Psychosis Flashcards
What is Psychosis?
The loss of contact with reality.
The ability to perceive and respond to the environment is disturbed.
Symptoms may include hallucinations (false sensory perceptions) or delusions (false beliefs).
What can cause Psychosis?
Substance-Induced
Brain Injury
Most commonly occurs due to Schizophrenia.
Who has Schizophrenia?
Found more frequently in lower socioeconomic groups.
Equal in gender but men have earlier, more severe symptoms.
Equal between racial groups.
Downward Drift Theory
Schizophrenia causes victims from higher social levels to fall and remain at lower levels.
3 Categories of Schizophrenia Symptoms
Positive
Negative
Psychomotor
Positive Symptoms
These are pathological excesses that add to a person's behaviour. Delusions Disordered Thinking and Speech Heightened Perceptions Hallucinations
Negative Symptoms
These are pathological deficits that a person lacks.

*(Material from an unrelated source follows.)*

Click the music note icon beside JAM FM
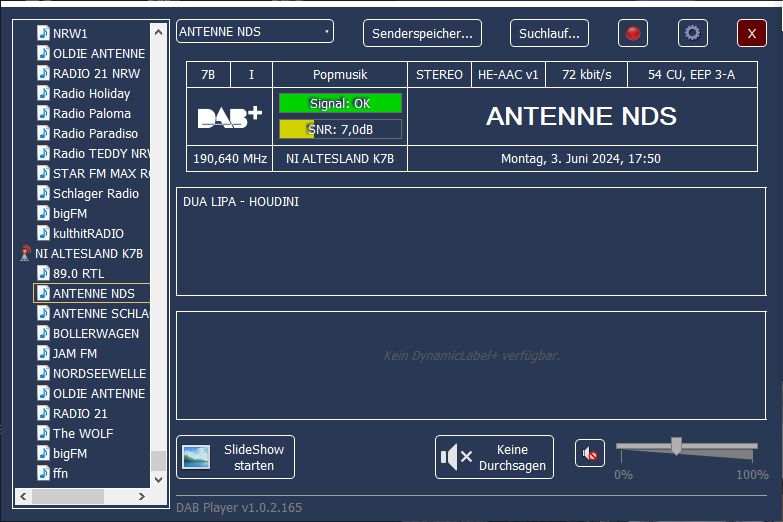 tap(43, 353)
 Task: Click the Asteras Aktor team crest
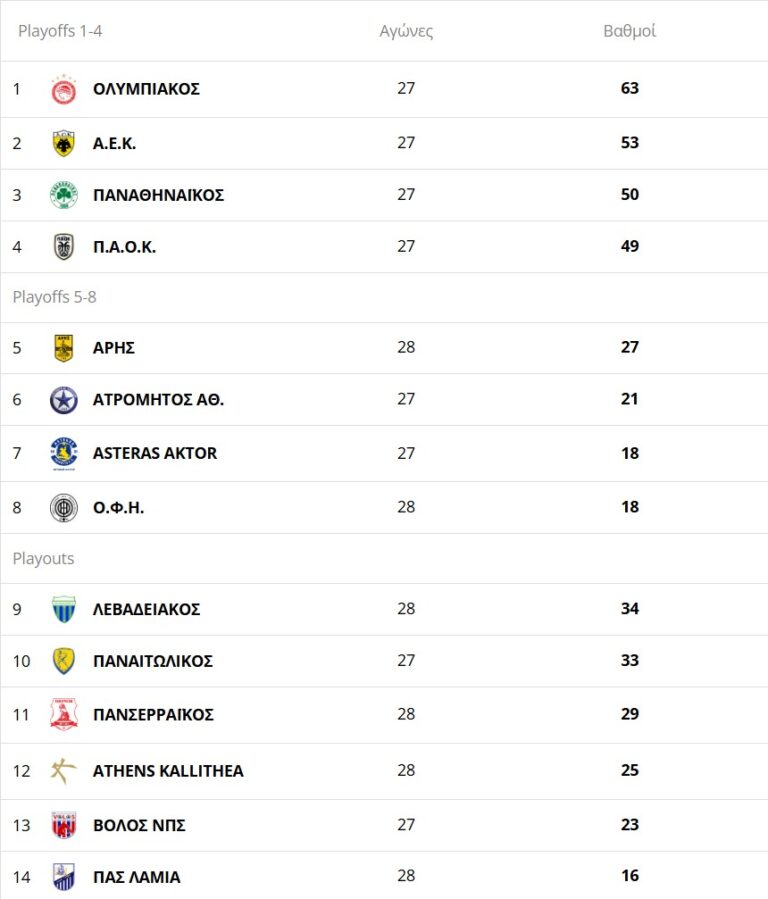64,453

Poverty of Speech (alogia)
Blunted Effect - Immobile, no eye contact, monotone, uninterested
Social Withdrawal
Loss of Motivation/Directedness
Psychomotor Symptoms
Awkward movements
Odd gestures
Catatonia = extreme forms of these symptoms
- include stupor, rigidity, posture, and excitement
Diagnosing Schizophrenia
DSM-IV identifies 5 types…
Disorganized - confusion, incoherence
Catatonic - psychomotor disturbance
Paranoid - delusions and auditory hallucinations
Undifferentiated - symptoms which fit no subtype
Residual - symptoms have lessened in strength and number, displays few inappropriate emotions
Type I and Type II
Type I is dominated by positive symptoms:
Later onset of symptoms
More positive outcome
Symptoms tied to biochemical abnormalities
Type II is dominated by negative symptoms:
Earlier onset of symptoms
Less positive outcome
Symptoms tied to structural abnormalities
Biological Views
Biochemical Abnormalities:
Dopamine may be overactive in schizophrenic patients due to more dopamine receptors.
Abnormal Brain Structure:
Brain scans have shown that patients have enlarged ventricles. Also smaller frontal lobes and abnormal blood flow.
Psychological Views
Freud believed that schizophrenia developed from two processes:
Regression to the pre-ego stage
Efforts to reestablish ego control
- The world is harsh so people regress to an early stage where they only have to focus on themselves
Sociocultural Views
Theorists believe that patients are victims of social forces such as multicultural factors, social labeling, and family dysfunction.
Difficulty in judging what is normal, ‘the sane in insane places’.
Double bind Communications - different messages are portrayed by parents so the child is always wrong, schizophrenia is the child’s way of attempting to deal with the mixed communications.
Antipsychotic Drugs
Dates back to the 1940s, through the development of anti-histamines.
Reduces symptoms in 65% of patients.
Reduces positive symptoms quicker than negative.
Conventional, then atypical (recent years).
Effects of Antipsychotic Drugs
Side effects of conventional antipsychotics appear up to 1 year after starting the medication.
Tardive Dyskinesia involves writhing or tic-like involuntary movements. It affects over 10% of people who take the drugs. Can be difficult to eliminate.
Atypical can cause dizziness, weight gain, and elevations in blood sugar levels. Fewer side effects than conventional.